Format every line of the rows below as a JSON list of strings, one string per line. Leave out blank lines.

--- START OF Records provided ---

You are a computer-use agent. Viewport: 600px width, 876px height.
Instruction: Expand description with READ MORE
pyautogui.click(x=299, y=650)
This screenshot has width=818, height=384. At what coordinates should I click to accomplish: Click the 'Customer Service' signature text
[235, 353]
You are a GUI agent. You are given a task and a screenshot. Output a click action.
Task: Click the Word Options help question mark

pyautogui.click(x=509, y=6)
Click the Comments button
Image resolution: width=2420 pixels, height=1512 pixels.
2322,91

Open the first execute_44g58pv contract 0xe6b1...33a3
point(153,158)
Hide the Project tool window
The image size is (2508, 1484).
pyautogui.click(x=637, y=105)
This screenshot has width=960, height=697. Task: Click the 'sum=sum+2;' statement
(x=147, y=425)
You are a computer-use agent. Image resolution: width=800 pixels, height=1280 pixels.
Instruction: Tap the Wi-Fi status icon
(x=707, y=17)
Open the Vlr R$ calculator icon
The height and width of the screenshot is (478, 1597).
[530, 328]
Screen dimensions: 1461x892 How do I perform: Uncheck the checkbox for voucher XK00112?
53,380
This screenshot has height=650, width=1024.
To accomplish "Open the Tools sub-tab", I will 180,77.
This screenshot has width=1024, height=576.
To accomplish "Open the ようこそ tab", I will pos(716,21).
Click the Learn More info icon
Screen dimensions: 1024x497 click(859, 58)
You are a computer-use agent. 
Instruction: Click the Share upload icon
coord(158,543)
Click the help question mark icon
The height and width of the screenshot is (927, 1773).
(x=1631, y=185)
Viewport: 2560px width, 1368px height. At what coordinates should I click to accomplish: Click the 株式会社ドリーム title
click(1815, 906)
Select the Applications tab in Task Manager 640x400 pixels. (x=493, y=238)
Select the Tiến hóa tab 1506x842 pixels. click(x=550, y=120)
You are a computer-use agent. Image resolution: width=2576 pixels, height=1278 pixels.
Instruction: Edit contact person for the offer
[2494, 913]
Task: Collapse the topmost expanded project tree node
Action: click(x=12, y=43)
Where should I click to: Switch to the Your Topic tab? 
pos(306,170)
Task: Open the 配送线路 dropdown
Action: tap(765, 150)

--- END OF Records provided ---

The response
[
  "You are a computer-use agent. Viewport: 600px width, 876px height.",
  "Instruction: Expand description with READ MORE",
  "pyautogui.click(x=299, y=650)",
  "This screenshot has width=818, height=384. At what coordinates should I click to accomplish: Click the 'Customer Service' signature text",
  "[235, 353]",
  "You are a GUI agent. You are given a task and a screenshot. Output a click action.",
  "Task: Click the Word Options help question mark",
  "pyautogui.click(x=509, y=6)",
  "Click the Comments button",
  "Image resolution: width=2420 pixels, height=1512 pixels.",
  "2322,91",
  "Open the first execute_44g58pv contract 0xe6b1...33a3",
  "point(153,158)",
  "Hide the Project tool window",
  "The image size is (2508, 1484).",
  "pyautogui.click(x=637, y=105)",
  "This screenshot has width=960, height=697. Task: Click the 'sum=sum+2;' statement",
  "(x=147, y=425)",
  "You are a computer-use agent. Image resolution: width=800 pixels, height=1280 pixels.",
  "Instruction: Tap the Wi-Fi status icon",
  "(x=707, y=17)",
  "Open the Vlr R$ calculator icon",
  "The height and width of the screenshot is (478, 1597).",
  "[530, 328]",
  "Screen dimensions: 1461x892 How do I perform: Uncheck the checkbox for voucher XK00112?",
  "53,380",
  "This screenshot has height=650, width=1024.",
  "To accomplish \"Open the Tools sub-tab\", I will 180,77.",
  "This screenshot has width=1024, height=576.",
  "To accomplish \"Open the ようこそ tab\", I will pos(716,21).",
  "Click the Learn More info icon",
  "Screen dimensions: 1024x497 click(859, 58)",
  "You are a computer-use agent. ",
  "Instruction: Click the Share upload icon",
  "coord(158,543)",
  "Click the help question mark icon",
  "The height and width of the screenshot is (927, 1773).",
  "(x=1631, y=185)",
  "Viewport: 2560px width, 1368px height. At what coordinates should I click to accomplish: Click the 株式会社ドリーム title",
  "click(1815, 906)",
  "Select the Applications tab in Task Manager 640x400 pixels. (x=493, y=238)",
  "Select the Tiến hóa tab 1506x842 pixels. click(x=550, y=120)",
  "You are a computer-use agent. Image resolution: width=2576 pixels, height=1278 pixels.",
  "Instruction: Edit contact person for the offer",
  "[2494, 913]",
  "Task: Collapse the topmost expanded project tree node",
  "Action: click(x=12, y=43)",
  "Where should I click to: Switch to the Your Topic tab? ",
  "pos(306,170)",
  "Task: Open the 配送线路 dropdown",
  "Action: tap(765, 150)"
]